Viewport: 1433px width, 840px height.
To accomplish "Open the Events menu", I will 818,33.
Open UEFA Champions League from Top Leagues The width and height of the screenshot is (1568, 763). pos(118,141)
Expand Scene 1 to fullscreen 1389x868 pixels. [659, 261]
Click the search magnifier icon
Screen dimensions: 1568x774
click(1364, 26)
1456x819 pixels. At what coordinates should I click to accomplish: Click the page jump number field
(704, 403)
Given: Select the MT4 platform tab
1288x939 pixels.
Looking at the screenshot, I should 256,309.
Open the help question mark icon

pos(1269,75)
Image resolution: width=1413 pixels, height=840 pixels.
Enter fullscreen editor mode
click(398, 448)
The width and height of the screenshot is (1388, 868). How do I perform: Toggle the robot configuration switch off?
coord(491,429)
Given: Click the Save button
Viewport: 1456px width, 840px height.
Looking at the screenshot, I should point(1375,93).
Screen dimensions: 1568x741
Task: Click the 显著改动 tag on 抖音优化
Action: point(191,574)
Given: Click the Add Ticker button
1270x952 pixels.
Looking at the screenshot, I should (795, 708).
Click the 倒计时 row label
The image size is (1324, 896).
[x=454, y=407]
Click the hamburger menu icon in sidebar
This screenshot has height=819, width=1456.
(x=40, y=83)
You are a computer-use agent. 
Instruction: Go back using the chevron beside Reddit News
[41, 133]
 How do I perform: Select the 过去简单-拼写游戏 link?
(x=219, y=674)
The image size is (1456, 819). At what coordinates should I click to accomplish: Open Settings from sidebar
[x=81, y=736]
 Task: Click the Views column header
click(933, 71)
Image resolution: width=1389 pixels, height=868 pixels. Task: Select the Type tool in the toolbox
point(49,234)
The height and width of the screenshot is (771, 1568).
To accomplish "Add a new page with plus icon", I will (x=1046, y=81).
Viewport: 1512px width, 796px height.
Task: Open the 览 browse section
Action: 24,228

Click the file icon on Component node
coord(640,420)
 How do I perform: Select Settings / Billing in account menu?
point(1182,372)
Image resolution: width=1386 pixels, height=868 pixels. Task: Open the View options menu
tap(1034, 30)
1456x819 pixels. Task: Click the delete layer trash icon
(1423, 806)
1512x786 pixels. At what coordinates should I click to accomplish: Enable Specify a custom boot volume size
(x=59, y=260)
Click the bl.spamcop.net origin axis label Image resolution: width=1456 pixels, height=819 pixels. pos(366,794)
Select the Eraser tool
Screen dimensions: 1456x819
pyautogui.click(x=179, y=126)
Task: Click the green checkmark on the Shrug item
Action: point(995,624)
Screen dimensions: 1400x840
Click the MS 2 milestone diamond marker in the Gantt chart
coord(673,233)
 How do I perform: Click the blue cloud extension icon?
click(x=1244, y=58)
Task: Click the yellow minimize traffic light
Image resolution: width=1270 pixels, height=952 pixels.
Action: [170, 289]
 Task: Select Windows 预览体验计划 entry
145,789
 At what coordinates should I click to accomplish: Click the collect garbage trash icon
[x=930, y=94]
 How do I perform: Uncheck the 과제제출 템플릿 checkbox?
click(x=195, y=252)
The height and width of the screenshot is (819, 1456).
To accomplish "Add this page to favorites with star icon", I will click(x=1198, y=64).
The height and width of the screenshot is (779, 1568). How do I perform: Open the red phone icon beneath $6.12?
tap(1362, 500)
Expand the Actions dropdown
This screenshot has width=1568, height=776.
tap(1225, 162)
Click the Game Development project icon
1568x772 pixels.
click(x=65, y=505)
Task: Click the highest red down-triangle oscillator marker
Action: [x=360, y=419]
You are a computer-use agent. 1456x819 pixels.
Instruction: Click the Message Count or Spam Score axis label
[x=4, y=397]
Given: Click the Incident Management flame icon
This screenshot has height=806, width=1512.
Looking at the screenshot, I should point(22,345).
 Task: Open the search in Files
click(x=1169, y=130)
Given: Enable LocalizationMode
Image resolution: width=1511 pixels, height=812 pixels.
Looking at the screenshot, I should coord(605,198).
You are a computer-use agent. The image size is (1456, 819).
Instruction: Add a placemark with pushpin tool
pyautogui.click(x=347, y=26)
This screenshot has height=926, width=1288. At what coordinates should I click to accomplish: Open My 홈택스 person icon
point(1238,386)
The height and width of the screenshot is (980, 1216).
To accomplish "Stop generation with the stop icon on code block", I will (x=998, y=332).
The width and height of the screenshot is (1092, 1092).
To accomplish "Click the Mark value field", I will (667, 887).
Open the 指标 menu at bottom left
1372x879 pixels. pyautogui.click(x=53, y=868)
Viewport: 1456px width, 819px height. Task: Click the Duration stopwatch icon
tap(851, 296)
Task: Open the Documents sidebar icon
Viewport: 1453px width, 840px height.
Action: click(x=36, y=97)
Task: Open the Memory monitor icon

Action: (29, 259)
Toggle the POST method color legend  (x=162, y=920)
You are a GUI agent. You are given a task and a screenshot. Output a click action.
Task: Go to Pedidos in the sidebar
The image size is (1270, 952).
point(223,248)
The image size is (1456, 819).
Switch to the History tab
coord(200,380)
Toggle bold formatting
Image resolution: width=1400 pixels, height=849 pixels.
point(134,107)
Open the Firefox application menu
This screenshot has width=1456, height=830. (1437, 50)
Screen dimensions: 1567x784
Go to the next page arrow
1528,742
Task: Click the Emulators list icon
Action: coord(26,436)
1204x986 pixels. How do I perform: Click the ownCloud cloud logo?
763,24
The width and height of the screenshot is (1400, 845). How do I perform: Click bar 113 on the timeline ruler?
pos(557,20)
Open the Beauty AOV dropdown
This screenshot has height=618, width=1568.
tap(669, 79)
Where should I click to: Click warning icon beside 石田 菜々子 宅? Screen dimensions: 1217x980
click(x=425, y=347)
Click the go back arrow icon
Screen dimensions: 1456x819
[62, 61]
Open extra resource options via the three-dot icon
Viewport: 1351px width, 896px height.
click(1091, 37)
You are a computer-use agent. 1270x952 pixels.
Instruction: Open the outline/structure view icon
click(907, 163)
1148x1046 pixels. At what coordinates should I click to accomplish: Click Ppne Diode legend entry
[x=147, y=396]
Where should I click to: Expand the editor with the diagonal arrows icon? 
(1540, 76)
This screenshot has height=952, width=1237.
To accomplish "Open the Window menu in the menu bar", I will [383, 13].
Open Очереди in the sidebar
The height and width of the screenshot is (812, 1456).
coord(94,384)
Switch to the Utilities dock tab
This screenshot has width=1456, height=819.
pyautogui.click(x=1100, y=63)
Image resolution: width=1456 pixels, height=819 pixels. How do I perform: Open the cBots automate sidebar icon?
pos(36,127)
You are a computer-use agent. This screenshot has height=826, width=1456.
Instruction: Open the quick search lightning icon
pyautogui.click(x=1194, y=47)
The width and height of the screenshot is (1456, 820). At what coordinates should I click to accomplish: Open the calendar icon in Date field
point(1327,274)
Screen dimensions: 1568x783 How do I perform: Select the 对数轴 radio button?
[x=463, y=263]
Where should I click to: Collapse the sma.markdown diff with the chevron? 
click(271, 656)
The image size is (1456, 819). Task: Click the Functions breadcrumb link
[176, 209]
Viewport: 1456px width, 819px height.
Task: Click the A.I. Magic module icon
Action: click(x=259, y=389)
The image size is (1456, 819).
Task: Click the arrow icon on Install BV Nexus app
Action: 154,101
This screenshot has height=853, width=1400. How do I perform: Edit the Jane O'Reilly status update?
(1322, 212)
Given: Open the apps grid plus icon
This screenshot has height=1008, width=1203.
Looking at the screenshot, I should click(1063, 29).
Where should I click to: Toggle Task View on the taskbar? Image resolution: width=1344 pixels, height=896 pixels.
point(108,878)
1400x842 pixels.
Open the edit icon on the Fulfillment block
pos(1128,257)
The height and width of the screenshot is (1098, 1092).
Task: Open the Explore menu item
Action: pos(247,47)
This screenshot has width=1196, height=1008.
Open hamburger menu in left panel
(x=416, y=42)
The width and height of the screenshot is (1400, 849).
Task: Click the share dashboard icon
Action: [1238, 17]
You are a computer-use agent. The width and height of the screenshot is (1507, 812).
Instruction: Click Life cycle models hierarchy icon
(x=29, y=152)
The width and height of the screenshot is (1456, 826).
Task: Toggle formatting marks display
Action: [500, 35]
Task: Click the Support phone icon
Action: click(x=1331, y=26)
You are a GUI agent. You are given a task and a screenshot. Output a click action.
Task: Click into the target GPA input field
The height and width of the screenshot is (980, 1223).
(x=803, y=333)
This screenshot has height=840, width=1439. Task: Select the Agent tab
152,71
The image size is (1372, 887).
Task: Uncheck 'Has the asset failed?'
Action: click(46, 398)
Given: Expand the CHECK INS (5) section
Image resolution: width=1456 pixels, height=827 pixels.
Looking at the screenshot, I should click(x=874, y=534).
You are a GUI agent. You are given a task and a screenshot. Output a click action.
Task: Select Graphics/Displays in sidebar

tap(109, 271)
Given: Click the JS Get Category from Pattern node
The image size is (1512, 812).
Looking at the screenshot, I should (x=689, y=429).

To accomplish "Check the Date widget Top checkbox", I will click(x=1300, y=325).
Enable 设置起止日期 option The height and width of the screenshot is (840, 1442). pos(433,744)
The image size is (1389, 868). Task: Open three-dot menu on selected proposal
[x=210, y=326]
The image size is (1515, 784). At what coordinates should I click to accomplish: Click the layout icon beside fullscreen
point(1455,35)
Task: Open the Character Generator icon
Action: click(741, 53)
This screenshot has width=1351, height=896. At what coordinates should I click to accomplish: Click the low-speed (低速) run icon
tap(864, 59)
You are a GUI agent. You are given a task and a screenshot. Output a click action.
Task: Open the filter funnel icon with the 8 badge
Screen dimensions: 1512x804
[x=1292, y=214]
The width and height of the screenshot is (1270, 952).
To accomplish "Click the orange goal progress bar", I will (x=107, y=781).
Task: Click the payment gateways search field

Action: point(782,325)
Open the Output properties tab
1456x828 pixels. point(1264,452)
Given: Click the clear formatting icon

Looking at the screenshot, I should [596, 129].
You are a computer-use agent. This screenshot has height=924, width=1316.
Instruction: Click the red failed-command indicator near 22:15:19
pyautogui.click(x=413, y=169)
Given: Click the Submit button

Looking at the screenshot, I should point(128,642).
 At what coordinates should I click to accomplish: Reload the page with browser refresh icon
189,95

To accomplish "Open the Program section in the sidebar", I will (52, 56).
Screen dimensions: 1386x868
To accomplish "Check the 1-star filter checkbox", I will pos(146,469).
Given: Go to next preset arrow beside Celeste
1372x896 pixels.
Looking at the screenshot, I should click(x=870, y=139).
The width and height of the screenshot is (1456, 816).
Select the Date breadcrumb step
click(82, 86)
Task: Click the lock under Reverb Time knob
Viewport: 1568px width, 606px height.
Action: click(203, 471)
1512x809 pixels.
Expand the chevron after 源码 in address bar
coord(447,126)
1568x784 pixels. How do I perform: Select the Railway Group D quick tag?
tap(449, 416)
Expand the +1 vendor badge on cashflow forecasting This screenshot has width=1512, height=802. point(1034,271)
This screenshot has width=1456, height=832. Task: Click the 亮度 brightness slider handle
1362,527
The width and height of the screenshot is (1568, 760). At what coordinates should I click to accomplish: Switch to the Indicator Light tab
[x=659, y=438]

══════════

### What needs to be done:
In these records, tally the lines that contain the string "star", and give only the result.

### Answer space:
2